====== Text provided

MySQL delete except one - mysql

I've the following database structure:
id idproperty idgbs
1 1 136
2 1 128
3 1 10
4 1 1
5 2 136
6 2 128
7 2 10
8 2 1
9 3 561
10 3 560
11 3 10
12 3 1
13 4 561
14 4 560
15 4 10
16 4 1
17 5 234
18 5 120
19 5 1
20 6 234
21 6 120
22 6 1
Here are the details:
The table refers idproperty with different geographic location. For example:
idgbs
1 refers to United States
10 refers to Alabama with parentid 1 (United States)
128 refers to Alabama Gulf Coast with parentid 10 (Alabama)
136 Dauphin Island with parentid 128 (Alabama Gulf Coast)
So, the structure is:
United States > Alabama > Alabama Gulf Coast > Dauphin Island
I want to delete all entries for idproperty EXCEPT the first with the set of idgbs 136, 128, 10, 1 i.e. leave atleast 1 property in all GBS and delete others.
Also, sometimes it is 4 level of geographic entries, sometimes it is 3 level.
Please share the logic & SQL query to delete all entries except one in every unique GBS.
GBS 1, 10, 128, 136 is one unique, so database should only contain 1 property id with these GBS.
After the query, the table would look like this:
id idproperty idgbs
1 1 136
2 1 128
3 1 10
4 1 1
9 3 561
10 3 560
11 3 10
12 3 1
17 5 234
18 5 120
19 5 1
Rephrasing the question:
I want to keep properties in every root level GBS i.e. there should be only ONE property in Dauphin Island.

Whew... I think I understand what you are after now. I couldn't let this one go ;-)

============
====== Dataset extract

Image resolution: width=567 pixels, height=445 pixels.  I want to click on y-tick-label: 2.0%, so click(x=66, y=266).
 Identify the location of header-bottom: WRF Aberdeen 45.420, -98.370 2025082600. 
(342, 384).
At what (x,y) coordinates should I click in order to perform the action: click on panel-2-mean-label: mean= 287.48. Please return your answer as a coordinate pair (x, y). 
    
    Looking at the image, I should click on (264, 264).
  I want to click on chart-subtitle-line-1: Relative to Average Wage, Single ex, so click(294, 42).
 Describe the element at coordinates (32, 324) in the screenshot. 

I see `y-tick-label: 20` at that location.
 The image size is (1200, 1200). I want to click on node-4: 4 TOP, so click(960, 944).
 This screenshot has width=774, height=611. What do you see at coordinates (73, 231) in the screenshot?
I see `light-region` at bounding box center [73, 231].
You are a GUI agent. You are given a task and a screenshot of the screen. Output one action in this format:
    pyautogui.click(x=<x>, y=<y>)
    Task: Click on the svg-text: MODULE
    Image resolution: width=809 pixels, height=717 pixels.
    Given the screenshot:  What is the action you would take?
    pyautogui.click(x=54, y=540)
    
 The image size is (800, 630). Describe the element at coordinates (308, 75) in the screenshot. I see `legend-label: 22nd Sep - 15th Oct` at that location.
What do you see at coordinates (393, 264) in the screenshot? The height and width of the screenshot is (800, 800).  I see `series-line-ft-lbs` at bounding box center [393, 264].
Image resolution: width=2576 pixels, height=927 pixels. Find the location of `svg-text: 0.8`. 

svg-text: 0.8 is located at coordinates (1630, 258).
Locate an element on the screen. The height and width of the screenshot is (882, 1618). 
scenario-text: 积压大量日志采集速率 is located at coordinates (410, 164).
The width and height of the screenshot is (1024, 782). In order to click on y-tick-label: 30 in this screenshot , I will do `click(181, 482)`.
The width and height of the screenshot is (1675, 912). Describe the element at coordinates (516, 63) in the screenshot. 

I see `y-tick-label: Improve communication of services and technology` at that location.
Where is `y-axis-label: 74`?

============

### About this exercise:
In the MySQL thread:
(a) What location does idgbs 128 refer to?
(b) Which idproperty values remain in the table after the query?
(c) How many levels of geographic entries does the poster say there can be?
None of the data is needed here.

### Task result:
(a) Alabama Gulf Coast, with parentid 10 (Alabama).
(b) 1, 3 and 5.
(c) Sometimes 4 levels, sometimes 3.